Text provided =
Value Village Stores, Inc. was a Midwestern United States chain of retail stores aimed at the discount department-store market. Henry Horney, formerly of F.W. Woolworth Company founded a small, regional chain of discount stores located in the two states of Wisconsin and Illinois that opened in 1961 and operated into 1989. Horney also had a real estate company and often built small shopping malls adjoining the discount stores. The chain had no relation to the Savers Value Village chain of thrift stores.

==History==
The Value Village chain was founded in 1961 when founder Henry Horney decided to convert six of his 8-year old chain of smaller, five and dime variety store locations called both Horney Dime Stores and Horney Variety Stores into much larger "big box" locations. The former Woolworth employee had seen his former company build its first big box Woolco store in 1961 and S.S. Kresge and W.T. Grant were readying their Kmart and Grant City equivalents which would both launch in 1962. A 1961 Wall Street Journal article explained the "broad transformation" of the entire variety and dime store industry that was taking place as Horney was transforming his dime store portfolio.

The first two Value Village stores opened in Illinois in Harvey and Homewood, Illinois in August and November 1961. Both were established in Kroger grocery stores that closed in 1960. A third location in Dolton had replaced a Horney Variety Store and, because it was the first designed and constructed from the ground up, it would serve as the flagship location and blueprint for the chain.

The architectural style was self-described as Swiss influenced with thatched wood fronts. All new-build stores created after the Dolton flagship had the same basic blueprint. The triangular design built over store entrances served as a double-meaning in the chain's 1980s marketing slogan, “Value Village: The peak of value.” Specific departments were leased out including the pharmaceutical and hardware areas. The hardware was contracted to HWI (a chain later renamed Do It Best) and the pharmacy was handled by an Indiana-based firm.

Data segment =
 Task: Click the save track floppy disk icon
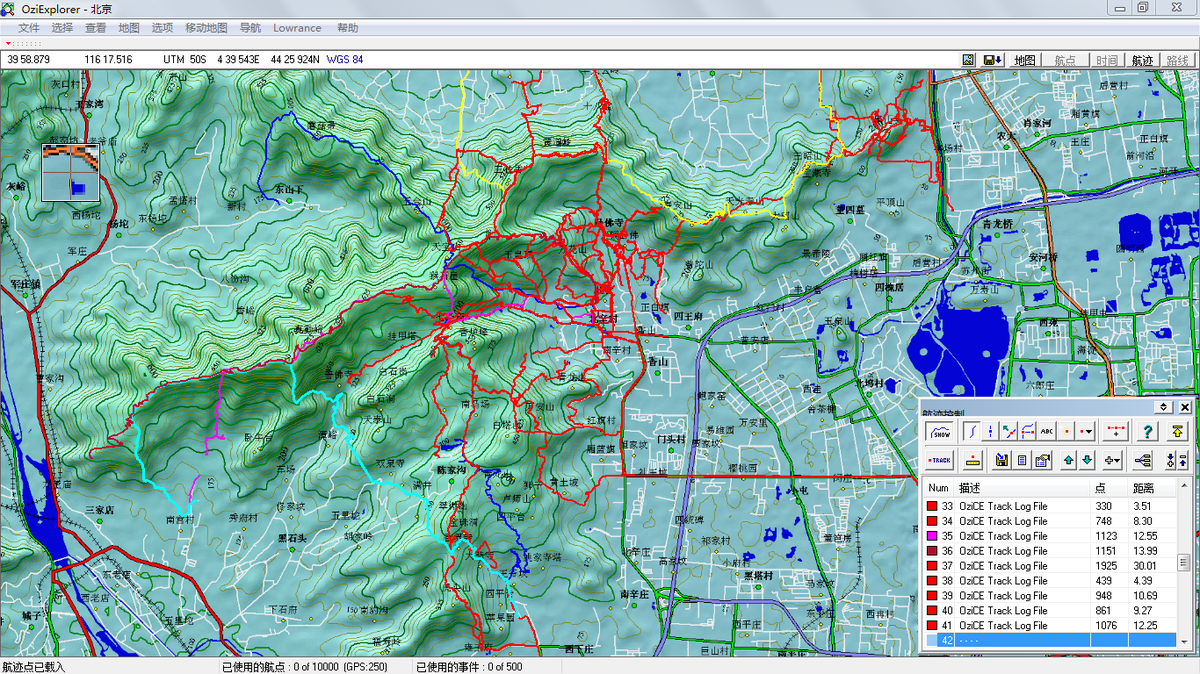1001,460
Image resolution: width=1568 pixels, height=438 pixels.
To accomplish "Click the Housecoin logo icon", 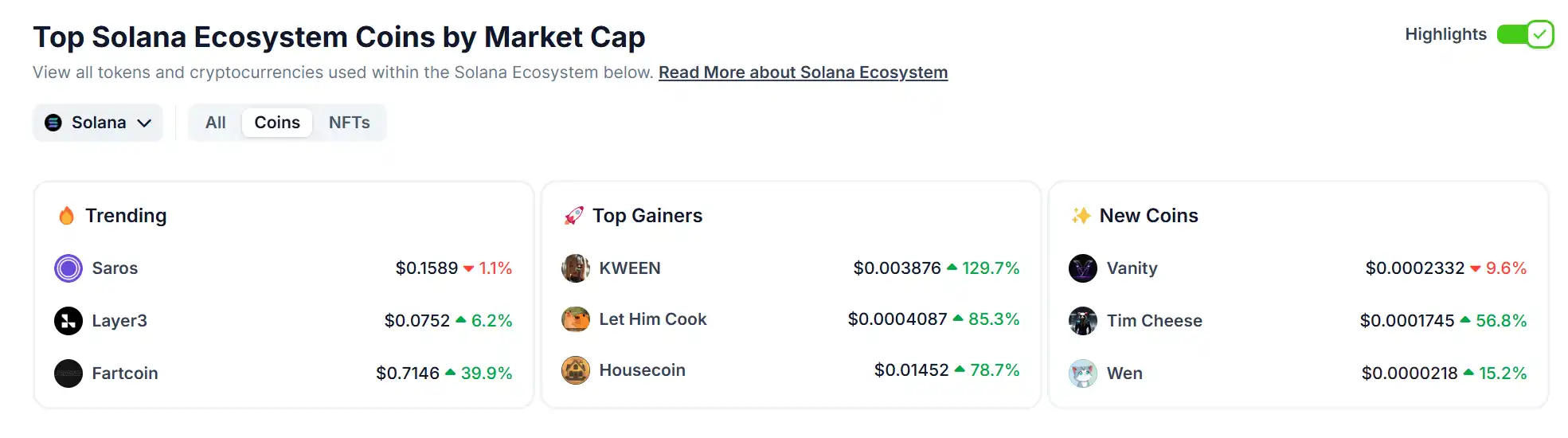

Exercise directions =
Transcribe the full passage on the Value Village discount store chain word for word.

Solution to the problem =
Value Village Stores, Inc. was a Midwestern United States chain of retail stores aimed at the discount department-store market. Henry Horney, formerly of F.W. Woolworth Company founded a small, regional chain of discount stores located in the two states of Wisconsin and Illinois that opened in 1961 and operated into 1989. Horney also had a real estate company and often built small shopping malls adjoining the discount stores. The chain had no relation to the Savers Value Village chain of thrift stores.

==History==
The Value Village chain was founded in 1961 when founder Henry Horney decided to convert six of his 8-year old chain of smaller, five and dime variety store locations called both Horney Dime Stores and Horney Variety Stores into much larger "big box" locations. The former Woolworth employee had seen his former company build its first big box Woolco store in 1961 and S.S. Kresge and W.T. Grant were readying their Kmart and Grant City equivalents which would both launch in 1962. A 1961 Wall Street Journal article explained the "broad transformation" of the entire variety and dime store industry that was taking place as Horney was transforming his dime store portfolio.

The first two Value Village stores opened in Illinois in Harvey and Homewood, Illinois in August and November 1961. Both were established in Kroger grocery stores that closed in 1960. A third location in Dolton had replaced a Horney Variety Store and, because it was the first designed and constructed from the ground up, it would serve as the flagship location and blueprint for the chain.

The architectural style was self-described as Swiss influenced with thatched wood fronts. All new-build stores created after the Dolton flagship had the same basic blueprint. The triangular design built over store entrances served as a double-meaning in the chain's 1980s marketing slogan, “Value Village: The peak of value.” Specific departments were leased out including the pharmaceutical and hardware areas. The hardware was contracted to HWI (a chain later renamed Do It Best) and the pharmacy was handled by an Indiana-based firm.